● **Exercise brief**: Below is a listing. Set down exactly the lines from the one containing "This screenshot has width=822, height=311." through the one containing "Click the right", both ends included, and leave out the rest.

● **Source information**:
——
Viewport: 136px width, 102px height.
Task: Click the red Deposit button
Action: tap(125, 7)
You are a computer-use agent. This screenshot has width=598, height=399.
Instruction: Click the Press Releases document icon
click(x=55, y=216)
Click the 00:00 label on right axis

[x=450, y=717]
——
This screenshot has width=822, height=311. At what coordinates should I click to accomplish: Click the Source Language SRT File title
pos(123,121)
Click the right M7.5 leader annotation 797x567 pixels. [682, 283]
——
● **Exercise solution**:
This screenshot has width=822, height=311. At what coordinates should I click to accomplish: Click the Source Language SRT File title
pos(123,121)
Click the right M7.5 leader annotation 797x567 pixels. [682, 283]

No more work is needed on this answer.